In conformity with the standards set out by the United States Supreme Court, we will not rule on the motion to withdraw until we have independently examined the record. Nichols v. State, 954 S.W.2d 83, 86 (Tex.App.--San Antonio 1997, no pet.). If this court determines the appeal has merit, we will remand it to the trial court for appointment of new counsel. See Stafford v. State, 813 S.W.2d 503, 511 (Tex.Crim.App. 1991).
Appellate review of a revocation order is limited to determining whether the trial court abused its discretion. Cardona v. State, 665 S.W.2d 492, 493 (Tex.Crim.App. 1984); Jackson v. State, 645 S.W.2d 303, 305 (Tex.Crim.App. 1983). The trial court abuses its discretion in revoking community supervision if the State fails to meet its burden of proof. Cardona, 665 S.W.2d at 494.

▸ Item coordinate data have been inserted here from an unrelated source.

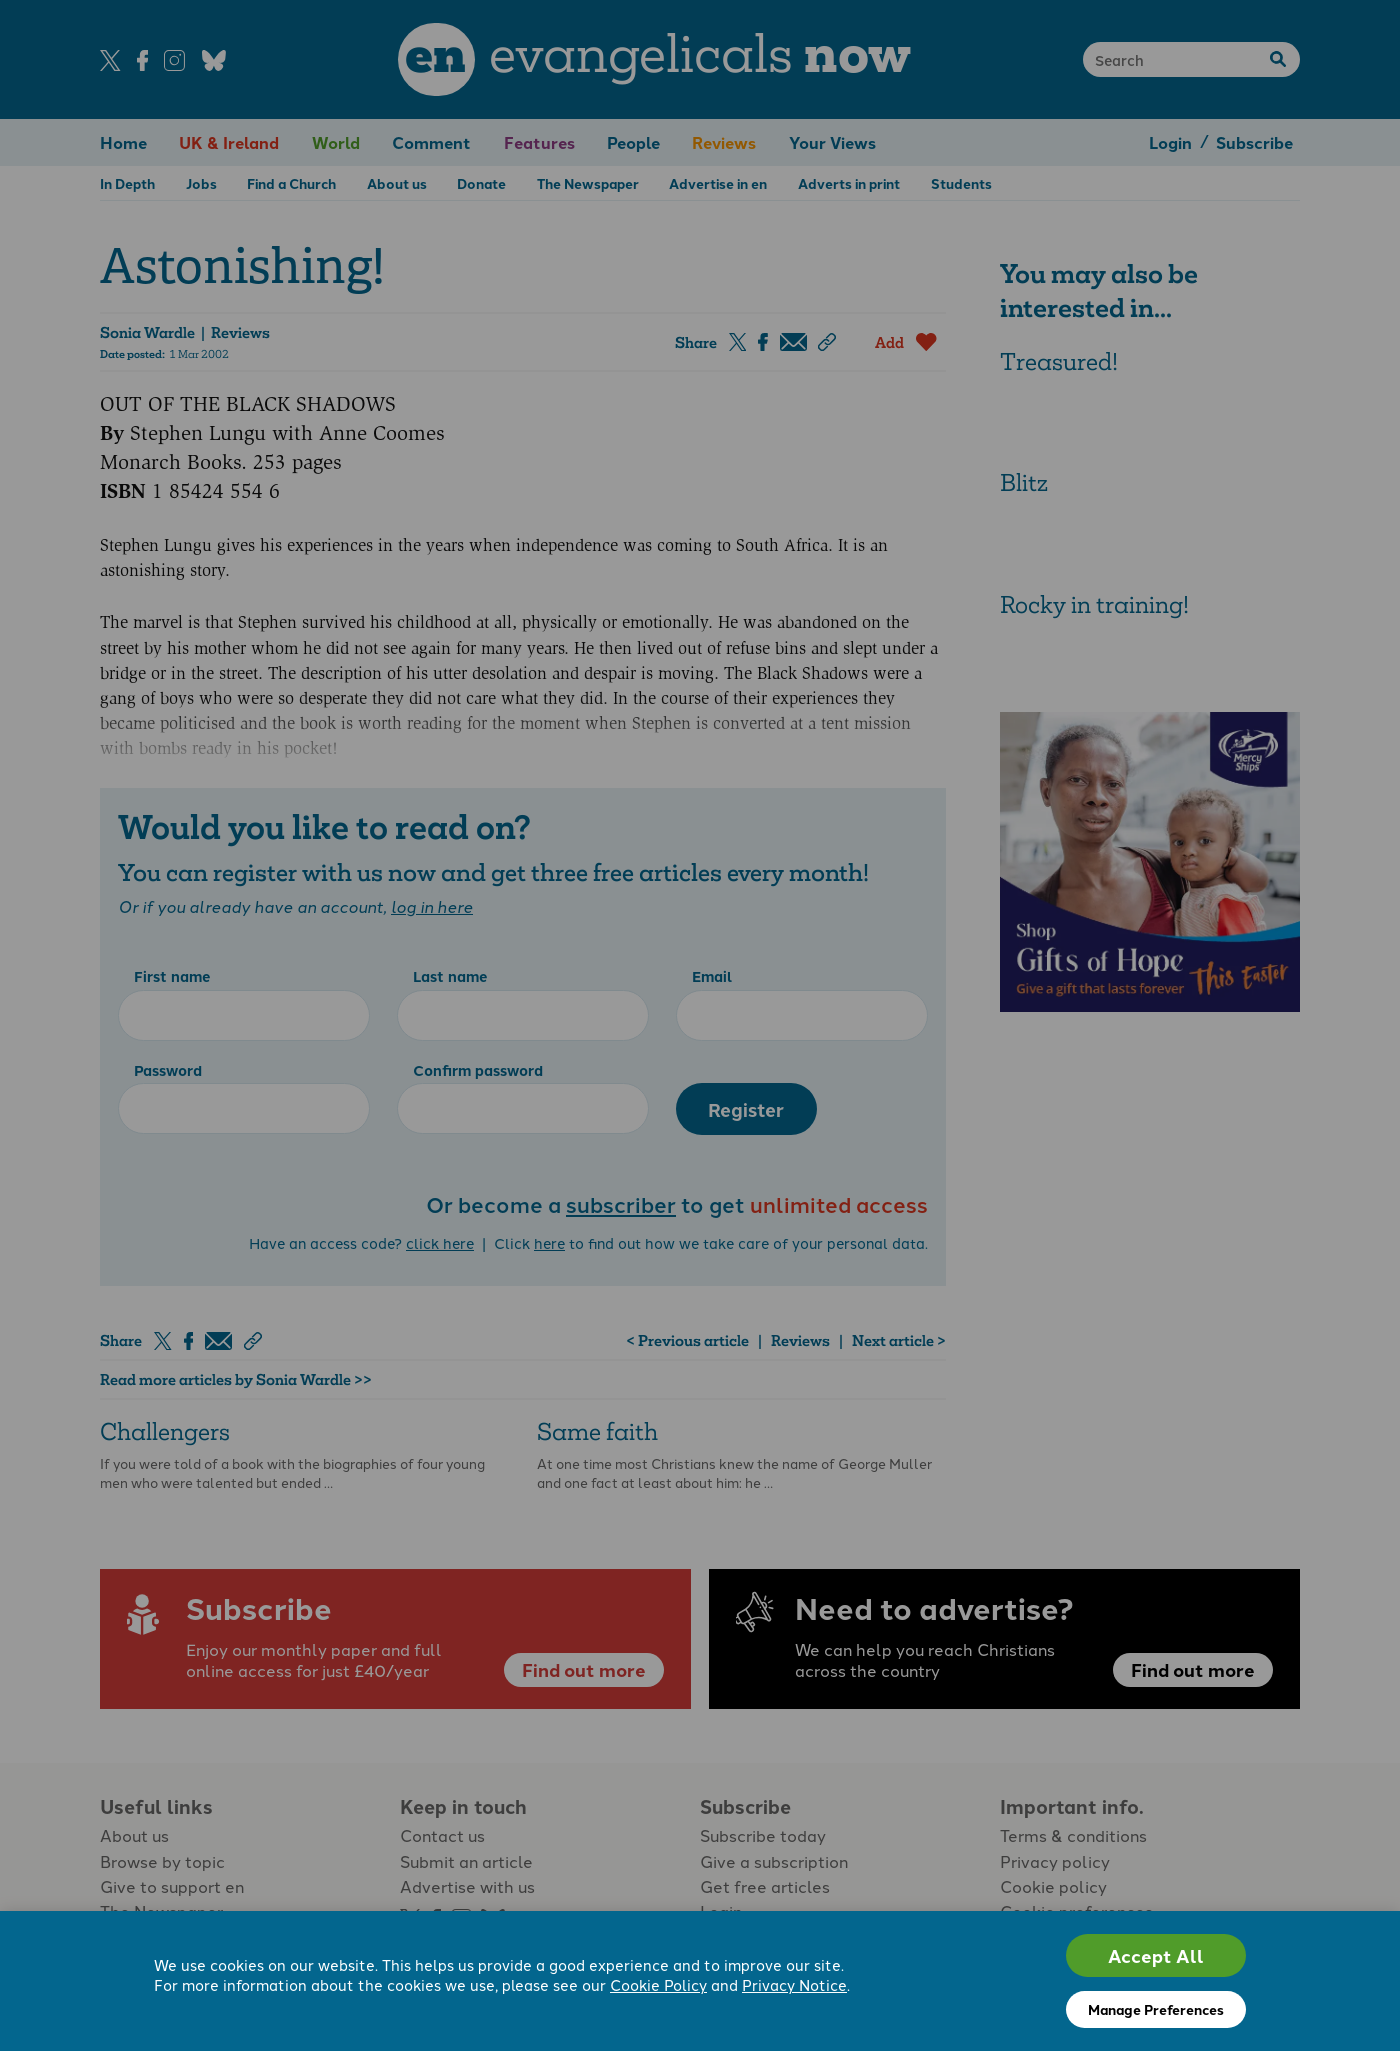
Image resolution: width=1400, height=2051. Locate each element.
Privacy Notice (794, 1986)
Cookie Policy (658, 1986)
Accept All (1156, 1955)
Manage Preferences (1156, 2009)
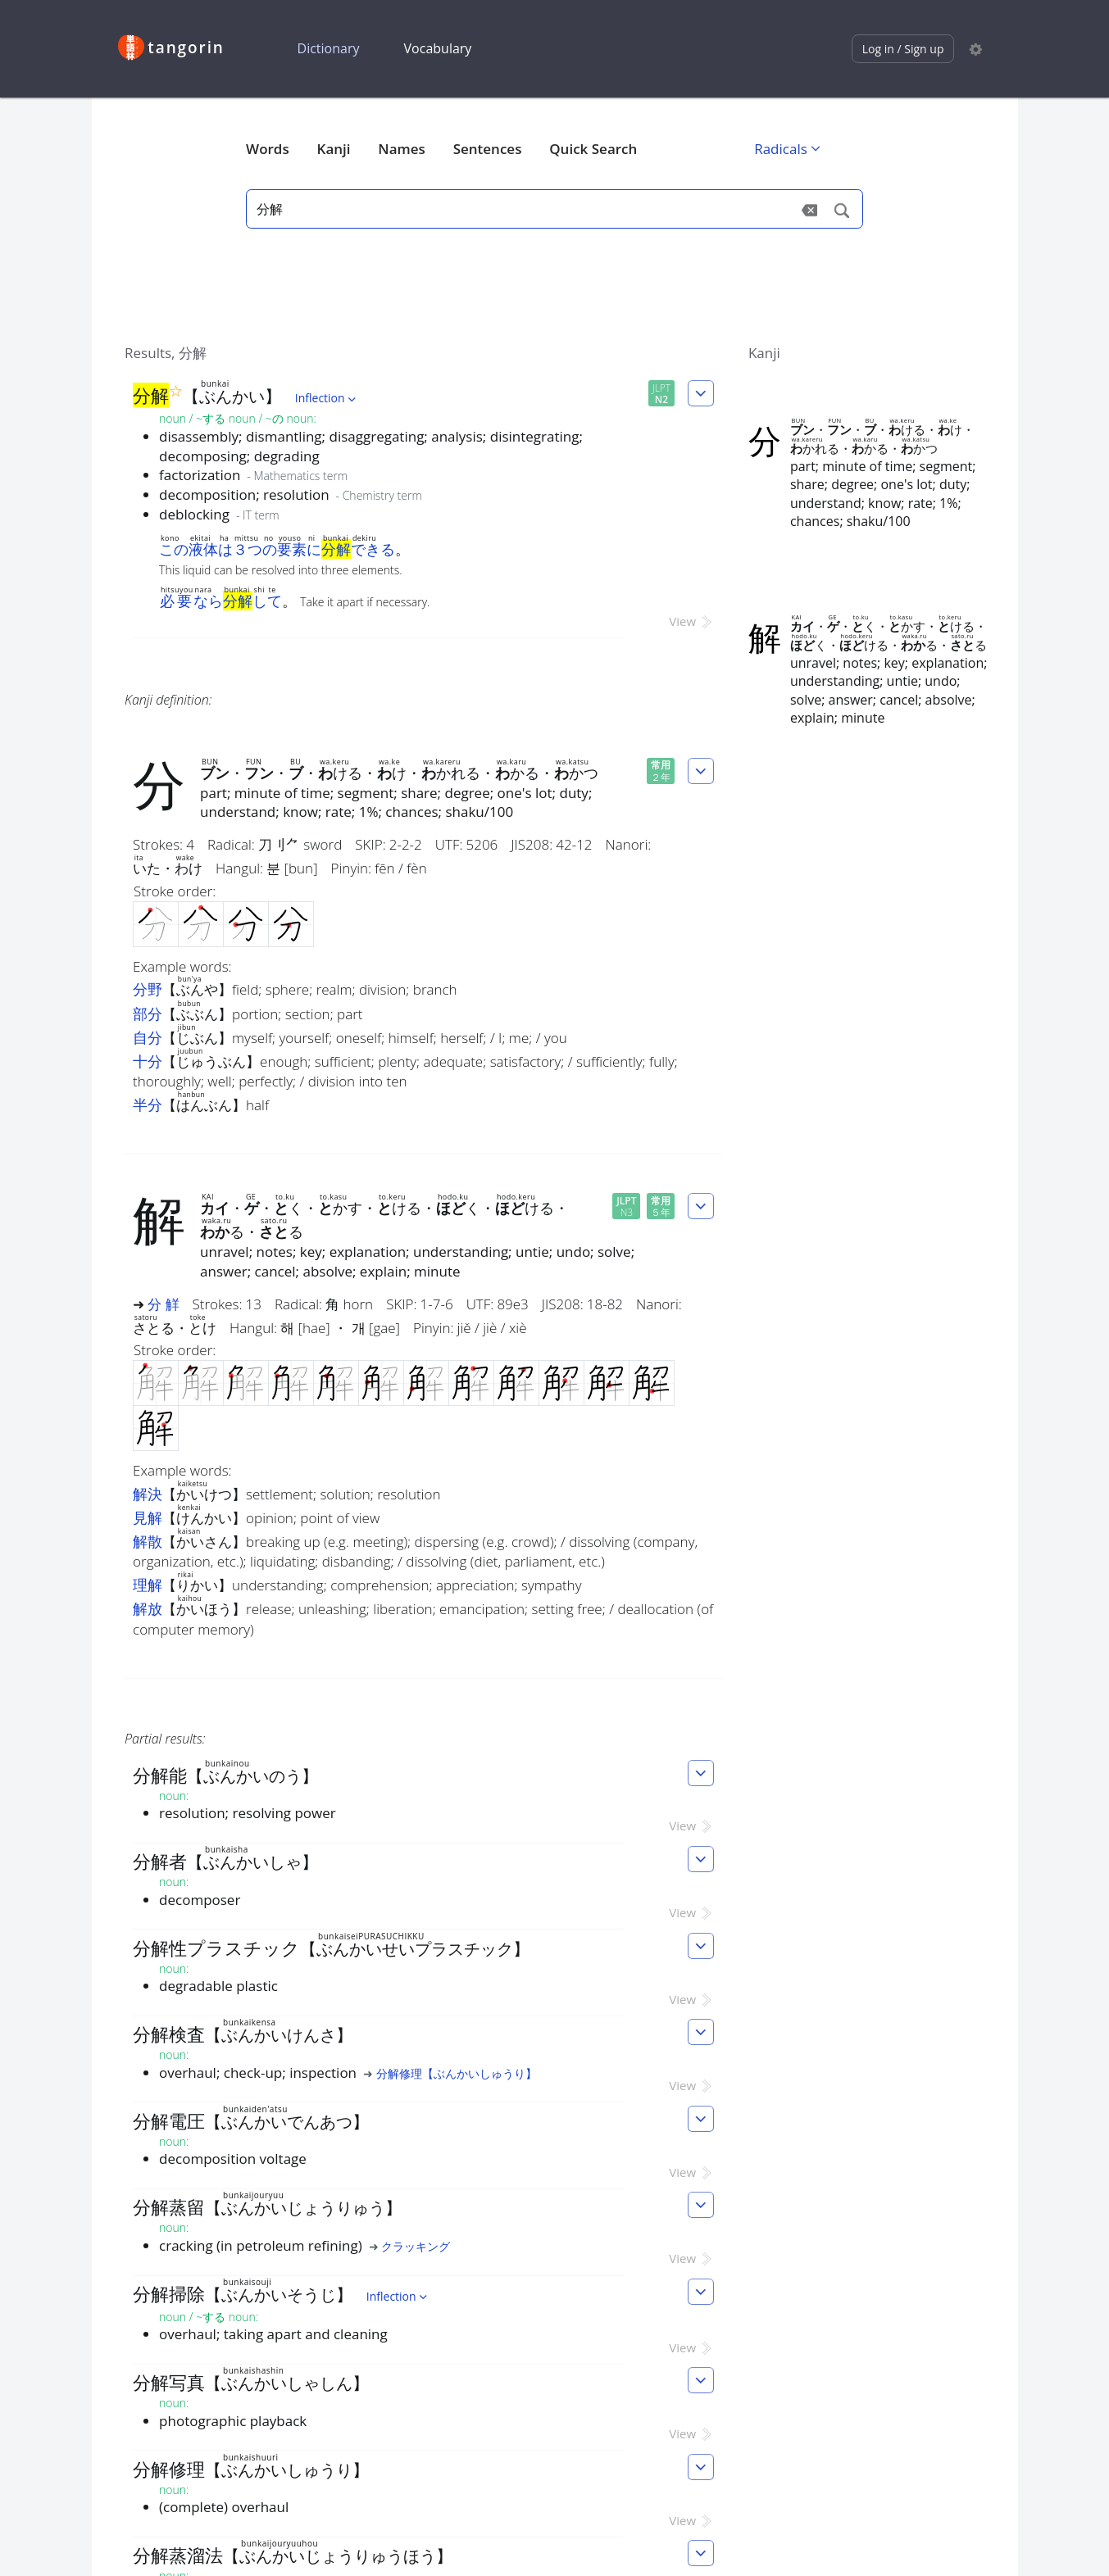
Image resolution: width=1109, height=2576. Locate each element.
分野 (147, 989)
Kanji (334, 148)
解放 (147, 1608)
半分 (147, 1104)
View (691, 621)
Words (267, 148)
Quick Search (593, 148)
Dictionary (329, 48)
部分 (147, 1013)
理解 (147, 1584)
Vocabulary (438, 48)
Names (401, 148)
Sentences (487, 148)
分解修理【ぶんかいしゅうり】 (456, 2073)
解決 (147, 1493)
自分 (147, 1037)
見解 (147, 1517)
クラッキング (415, 2246)
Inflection (327, 398)
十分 (147, 1061)
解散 (147, 1541)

In a revocation proceeding, the State must prove by a preponderance of the evidence that appellant violated a condition of community supervision as alleged in the motion to revoke. Cobb v. State, 851 S.W.2d 871, 874 (Tex.Crim.App. 1993). The trial judge in such a proceeding is the sole trier of the facts. Taylor v. State, 604 S.W.2d 175, 179 (Tex.Crim.App. 1980). A defendant's plea of true to an alleged violation, standing alone, is sufficient to support the revocation. Moses v. State, 590 S.W.2d 469, 470 (Tex.Crim.App. 1979).
Appellant's pleas of true to three alleged violations of the conditions of his community supervision and the stipulation of evidence amply support the court's judgment and there is nothing in the record to suggest that appellant was incompetent or that his pleas and stipulation were not made knowingly, voluntarily or intelligently.